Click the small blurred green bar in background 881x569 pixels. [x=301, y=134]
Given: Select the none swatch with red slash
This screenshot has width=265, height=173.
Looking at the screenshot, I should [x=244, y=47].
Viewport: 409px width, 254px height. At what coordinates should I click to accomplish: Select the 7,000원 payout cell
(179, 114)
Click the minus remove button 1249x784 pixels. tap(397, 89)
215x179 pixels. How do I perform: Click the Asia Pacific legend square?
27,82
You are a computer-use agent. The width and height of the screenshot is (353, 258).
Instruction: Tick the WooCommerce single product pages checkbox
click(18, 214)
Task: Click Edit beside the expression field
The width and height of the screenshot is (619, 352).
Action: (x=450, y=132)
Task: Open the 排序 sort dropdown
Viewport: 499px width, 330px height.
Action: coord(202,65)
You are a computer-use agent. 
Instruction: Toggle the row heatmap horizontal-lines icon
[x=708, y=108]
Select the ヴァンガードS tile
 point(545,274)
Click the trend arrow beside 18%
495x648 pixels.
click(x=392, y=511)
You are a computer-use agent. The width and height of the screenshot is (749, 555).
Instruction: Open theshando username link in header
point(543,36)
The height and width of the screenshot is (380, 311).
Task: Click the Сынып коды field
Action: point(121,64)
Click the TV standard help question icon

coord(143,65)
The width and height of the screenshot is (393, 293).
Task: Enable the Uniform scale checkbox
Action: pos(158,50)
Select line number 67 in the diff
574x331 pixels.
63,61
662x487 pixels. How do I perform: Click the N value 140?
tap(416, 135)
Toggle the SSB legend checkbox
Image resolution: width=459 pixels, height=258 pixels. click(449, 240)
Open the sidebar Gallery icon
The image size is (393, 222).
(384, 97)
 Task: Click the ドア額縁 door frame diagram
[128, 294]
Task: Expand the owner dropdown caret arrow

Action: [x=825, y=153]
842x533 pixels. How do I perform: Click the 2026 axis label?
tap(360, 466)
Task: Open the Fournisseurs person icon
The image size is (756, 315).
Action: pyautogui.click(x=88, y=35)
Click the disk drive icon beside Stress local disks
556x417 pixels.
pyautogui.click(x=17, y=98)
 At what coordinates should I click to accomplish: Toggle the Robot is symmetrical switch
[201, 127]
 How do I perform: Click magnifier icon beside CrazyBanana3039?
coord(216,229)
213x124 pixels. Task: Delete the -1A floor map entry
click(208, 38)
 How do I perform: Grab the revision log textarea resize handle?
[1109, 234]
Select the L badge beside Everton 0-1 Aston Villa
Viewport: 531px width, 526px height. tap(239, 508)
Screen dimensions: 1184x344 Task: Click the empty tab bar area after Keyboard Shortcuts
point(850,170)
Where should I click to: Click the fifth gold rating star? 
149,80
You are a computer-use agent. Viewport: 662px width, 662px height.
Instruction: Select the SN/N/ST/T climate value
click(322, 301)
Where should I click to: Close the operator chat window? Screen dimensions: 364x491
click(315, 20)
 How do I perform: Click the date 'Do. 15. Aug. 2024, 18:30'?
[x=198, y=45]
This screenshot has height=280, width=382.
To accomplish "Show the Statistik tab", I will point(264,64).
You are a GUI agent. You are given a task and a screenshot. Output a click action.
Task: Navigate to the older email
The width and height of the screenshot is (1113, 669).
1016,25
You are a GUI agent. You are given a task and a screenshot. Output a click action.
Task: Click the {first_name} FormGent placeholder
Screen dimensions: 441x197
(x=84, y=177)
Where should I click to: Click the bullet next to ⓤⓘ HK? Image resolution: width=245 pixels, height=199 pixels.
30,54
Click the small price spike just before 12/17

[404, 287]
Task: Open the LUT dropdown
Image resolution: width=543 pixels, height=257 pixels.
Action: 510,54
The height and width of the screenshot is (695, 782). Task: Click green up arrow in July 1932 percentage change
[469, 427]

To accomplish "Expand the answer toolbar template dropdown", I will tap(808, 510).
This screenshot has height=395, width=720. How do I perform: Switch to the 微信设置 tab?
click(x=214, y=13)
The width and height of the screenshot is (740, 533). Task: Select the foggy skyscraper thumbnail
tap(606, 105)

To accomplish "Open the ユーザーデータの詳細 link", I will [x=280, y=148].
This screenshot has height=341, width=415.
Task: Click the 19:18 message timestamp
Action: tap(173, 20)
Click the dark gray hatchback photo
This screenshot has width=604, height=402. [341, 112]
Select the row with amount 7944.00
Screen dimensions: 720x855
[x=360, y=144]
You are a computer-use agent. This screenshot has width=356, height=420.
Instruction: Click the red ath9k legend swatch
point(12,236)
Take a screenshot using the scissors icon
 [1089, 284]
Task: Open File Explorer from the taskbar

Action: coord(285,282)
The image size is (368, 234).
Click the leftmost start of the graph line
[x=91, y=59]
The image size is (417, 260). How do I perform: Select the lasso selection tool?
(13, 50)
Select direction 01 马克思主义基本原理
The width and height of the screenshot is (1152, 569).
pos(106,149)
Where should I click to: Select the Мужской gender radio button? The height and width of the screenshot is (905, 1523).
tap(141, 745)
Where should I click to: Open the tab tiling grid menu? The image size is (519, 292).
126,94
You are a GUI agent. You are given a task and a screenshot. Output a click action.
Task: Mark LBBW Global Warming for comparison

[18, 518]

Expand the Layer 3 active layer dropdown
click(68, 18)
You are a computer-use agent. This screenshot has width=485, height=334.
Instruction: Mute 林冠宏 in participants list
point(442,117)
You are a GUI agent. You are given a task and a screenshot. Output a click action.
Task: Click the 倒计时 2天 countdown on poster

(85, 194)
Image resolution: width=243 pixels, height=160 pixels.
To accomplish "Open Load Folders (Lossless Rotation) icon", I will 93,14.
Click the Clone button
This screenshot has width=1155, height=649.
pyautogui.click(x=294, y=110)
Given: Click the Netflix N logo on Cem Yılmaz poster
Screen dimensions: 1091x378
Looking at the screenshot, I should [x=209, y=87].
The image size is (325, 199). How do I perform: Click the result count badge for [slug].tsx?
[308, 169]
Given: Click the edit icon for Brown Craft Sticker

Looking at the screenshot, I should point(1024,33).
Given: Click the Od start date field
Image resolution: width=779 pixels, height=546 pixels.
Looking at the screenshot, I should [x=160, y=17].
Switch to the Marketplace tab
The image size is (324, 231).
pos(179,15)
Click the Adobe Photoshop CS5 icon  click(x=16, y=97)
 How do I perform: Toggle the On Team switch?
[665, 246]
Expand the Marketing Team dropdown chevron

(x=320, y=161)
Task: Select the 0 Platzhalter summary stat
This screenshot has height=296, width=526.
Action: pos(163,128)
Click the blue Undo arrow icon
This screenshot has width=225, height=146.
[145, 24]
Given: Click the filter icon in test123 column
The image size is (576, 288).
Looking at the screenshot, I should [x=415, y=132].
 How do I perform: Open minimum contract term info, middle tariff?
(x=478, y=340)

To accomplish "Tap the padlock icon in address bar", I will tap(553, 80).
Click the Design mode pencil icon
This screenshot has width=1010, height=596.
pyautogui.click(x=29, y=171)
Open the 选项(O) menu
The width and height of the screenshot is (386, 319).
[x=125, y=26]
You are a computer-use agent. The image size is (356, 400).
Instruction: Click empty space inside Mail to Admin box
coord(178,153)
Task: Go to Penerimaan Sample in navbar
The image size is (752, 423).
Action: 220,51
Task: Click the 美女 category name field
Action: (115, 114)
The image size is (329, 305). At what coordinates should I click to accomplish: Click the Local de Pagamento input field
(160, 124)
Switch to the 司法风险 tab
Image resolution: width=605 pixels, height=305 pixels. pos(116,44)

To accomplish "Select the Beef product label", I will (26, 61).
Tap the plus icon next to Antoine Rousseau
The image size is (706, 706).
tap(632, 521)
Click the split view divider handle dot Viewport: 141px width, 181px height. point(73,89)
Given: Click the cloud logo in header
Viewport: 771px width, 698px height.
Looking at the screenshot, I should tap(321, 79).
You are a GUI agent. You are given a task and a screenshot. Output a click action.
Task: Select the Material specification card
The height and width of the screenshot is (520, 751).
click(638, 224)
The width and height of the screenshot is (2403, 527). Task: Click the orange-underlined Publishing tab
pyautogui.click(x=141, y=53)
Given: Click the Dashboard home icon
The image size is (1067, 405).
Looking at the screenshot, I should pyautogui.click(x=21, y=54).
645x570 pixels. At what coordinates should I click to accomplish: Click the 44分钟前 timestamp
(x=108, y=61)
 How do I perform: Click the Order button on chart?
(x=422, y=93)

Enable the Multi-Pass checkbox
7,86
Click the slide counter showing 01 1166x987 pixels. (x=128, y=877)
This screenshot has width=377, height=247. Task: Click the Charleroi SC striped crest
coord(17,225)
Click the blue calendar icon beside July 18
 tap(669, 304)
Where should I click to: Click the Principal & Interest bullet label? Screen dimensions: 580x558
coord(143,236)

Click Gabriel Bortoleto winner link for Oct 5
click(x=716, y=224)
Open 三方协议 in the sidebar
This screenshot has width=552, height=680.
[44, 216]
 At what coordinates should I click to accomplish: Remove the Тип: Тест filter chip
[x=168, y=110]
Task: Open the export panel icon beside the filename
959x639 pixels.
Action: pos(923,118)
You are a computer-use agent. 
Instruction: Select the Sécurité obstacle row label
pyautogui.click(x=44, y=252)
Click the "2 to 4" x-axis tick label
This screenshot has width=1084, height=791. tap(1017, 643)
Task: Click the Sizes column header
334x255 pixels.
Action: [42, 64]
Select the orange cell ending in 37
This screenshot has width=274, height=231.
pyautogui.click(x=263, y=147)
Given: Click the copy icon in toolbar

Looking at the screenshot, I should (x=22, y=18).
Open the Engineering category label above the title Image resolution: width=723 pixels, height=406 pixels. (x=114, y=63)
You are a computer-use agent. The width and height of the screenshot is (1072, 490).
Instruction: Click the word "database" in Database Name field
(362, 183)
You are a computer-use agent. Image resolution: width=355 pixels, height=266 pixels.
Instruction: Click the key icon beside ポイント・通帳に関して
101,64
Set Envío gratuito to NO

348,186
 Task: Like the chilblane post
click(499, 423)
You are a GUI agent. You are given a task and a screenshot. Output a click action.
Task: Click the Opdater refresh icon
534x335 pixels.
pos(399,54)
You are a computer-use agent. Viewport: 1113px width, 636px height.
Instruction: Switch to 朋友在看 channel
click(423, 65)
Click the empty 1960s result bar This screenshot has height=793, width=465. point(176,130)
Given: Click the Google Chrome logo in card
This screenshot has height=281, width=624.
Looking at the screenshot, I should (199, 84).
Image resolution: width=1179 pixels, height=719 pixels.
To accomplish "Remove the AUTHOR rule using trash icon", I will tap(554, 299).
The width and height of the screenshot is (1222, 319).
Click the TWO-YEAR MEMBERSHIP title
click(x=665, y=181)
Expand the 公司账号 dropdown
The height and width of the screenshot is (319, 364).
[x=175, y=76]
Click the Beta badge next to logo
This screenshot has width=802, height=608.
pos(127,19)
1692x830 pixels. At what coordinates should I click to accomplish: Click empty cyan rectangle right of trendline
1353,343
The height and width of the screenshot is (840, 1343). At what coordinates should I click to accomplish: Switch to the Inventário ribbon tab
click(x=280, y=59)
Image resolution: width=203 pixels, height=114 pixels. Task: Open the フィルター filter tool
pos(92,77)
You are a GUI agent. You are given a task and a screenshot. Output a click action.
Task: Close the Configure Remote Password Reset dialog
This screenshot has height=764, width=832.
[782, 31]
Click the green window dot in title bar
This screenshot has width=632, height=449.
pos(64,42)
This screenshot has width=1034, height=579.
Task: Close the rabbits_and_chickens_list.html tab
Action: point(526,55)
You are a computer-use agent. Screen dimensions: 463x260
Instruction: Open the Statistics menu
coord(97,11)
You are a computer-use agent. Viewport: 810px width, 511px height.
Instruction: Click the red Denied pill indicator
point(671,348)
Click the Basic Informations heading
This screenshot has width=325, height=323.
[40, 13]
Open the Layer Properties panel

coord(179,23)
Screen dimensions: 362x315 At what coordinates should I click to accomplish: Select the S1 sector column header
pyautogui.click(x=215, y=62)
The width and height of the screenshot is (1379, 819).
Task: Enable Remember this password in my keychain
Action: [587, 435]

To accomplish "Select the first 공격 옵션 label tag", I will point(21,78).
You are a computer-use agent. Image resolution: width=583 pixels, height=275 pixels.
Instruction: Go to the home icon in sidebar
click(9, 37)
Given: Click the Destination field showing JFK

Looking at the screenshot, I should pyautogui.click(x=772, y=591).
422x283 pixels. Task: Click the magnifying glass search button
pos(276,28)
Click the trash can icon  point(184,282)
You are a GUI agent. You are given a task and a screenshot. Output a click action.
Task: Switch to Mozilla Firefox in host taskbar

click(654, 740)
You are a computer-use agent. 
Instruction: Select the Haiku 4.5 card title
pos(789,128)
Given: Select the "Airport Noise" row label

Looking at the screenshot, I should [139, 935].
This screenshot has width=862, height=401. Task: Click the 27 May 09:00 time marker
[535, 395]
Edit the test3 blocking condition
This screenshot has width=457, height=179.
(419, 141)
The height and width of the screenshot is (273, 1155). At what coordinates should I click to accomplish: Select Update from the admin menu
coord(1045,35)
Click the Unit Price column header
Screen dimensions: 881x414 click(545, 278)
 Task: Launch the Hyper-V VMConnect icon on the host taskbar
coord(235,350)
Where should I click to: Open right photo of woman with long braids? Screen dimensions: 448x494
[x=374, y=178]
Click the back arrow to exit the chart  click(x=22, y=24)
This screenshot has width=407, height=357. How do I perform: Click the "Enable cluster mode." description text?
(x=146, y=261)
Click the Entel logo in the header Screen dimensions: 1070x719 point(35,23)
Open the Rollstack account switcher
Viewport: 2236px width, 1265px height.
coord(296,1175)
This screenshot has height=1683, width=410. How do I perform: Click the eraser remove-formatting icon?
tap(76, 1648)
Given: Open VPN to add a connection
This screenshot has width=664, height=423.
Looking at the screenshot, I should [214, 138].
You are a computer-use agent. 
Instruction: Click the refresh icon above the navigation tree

TASK REQUIREMENTS: Scan the records for the string "above" and report each line where it occurs.

YOUR SOLUTION:
Open the Engineering category label above the title Image resolution: width=723 pixels, height=406 pixels. (x=114, y=63)
Instruction: Click the refresh icon above the navigation tree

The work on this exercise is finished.